Big Thief are from Brooklyn, New York. There’s so much on the news about the American political system that I found myself looking at them, and wondering whether they would express any opinions about borders closing. Walls being built. The President’s nepotisms. Thankfully, they don’t. Instead, they are a band full of intense connections and their playing really does make me think that being in a band is a serious undertaking.
Each note seemed carefully eked out in four-piece harmony. They are accepting of each member’s individual playing methods, and whether they want a few extra notes or a solo focus here and there. I might be wrong of course. But there was something concentrated, beautiful and maybe just a little painful to their music.

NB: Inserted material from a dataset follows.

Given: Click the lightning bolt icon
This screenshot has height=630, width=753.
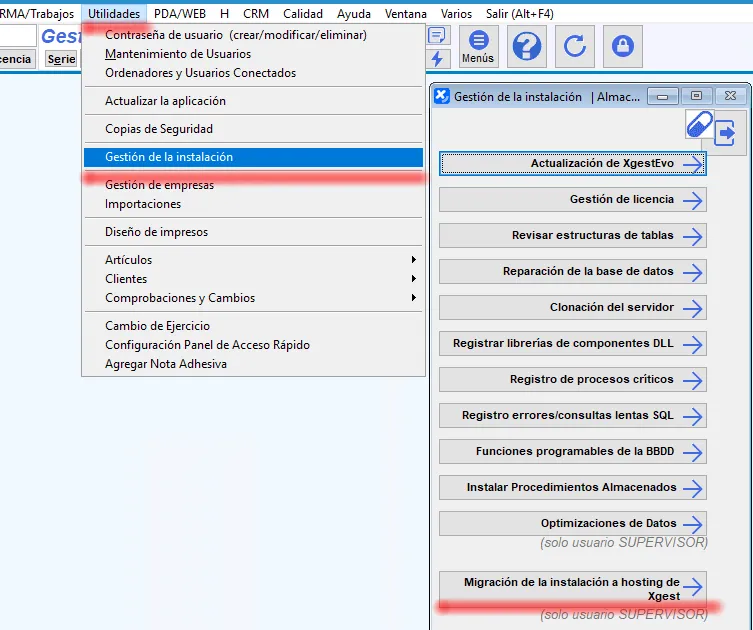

I came across Big Thief after their reviews hit a high score on Metacritic, and only found out about their Brighton gig a week before they played. I honestly nearly jumped out my chair. They were playing two locations. London, predictably, at the Lexington, a 200-seat capacity venue – and at Brighton’s Hope and Ruin, nestled on one of the main streets leading to the sea. Just above a pub, and with only 150 capacity. It was a Friday night, and a sold-out show.
Though, to be honest the beered-up, bar-hogging folk who thought it was ok to talk loudly through the tracks annoyed me. I might be a Monday-Thursday gig person from now on. The half-cut ramblings of people not interested in the band can be attributed to a ‘Friday-night-out crowd’. This band had travelled a gazillion miles. They had chosen Brighton to play and they were bloody great. There was a lot of genuine fans there, and a bit of very English shushing from the crowd seemed to help quiet the rabble and got a laugh from the band.
I was waiting for them to play Paul. There aren’t many songs I want to learn the lyrics too, but this is one. I felt like I’d had an experience of being a ‘morning bright shadow machine’. And had the realisation that there is ‘no one who can kiss away my shit’. It’s a heartfelt sentiment and delivered with delicacy by vocalist Adrianne Lenker. Lenker has shades of The Cranberries’ Dolores O’Riordan to her, not only because of her shaved close hair do, but because of the way her voice breaks over notes and is full of emotion.
Lenker only said a few words to the crowd. But these included asking us whether we had all seen the sea today and then remarking how lucky we are. She was genuine. I kind of wished the band were from Brighton, so that I might see more of them. Then I could brag: ‘Yes, my town – Big Thief yeah, they’re brilliant aren’t they?’ The other members of the band are Buck Meer on guitar, Max Oleartchik on bass and James Krivchenia on drums.
Brighton has some awesome gigs coming up, this has been the best of 2017 for me, so far.
Big Thief’s debut album Masterpiece was released in 2016, and they continue their international tour in Australia.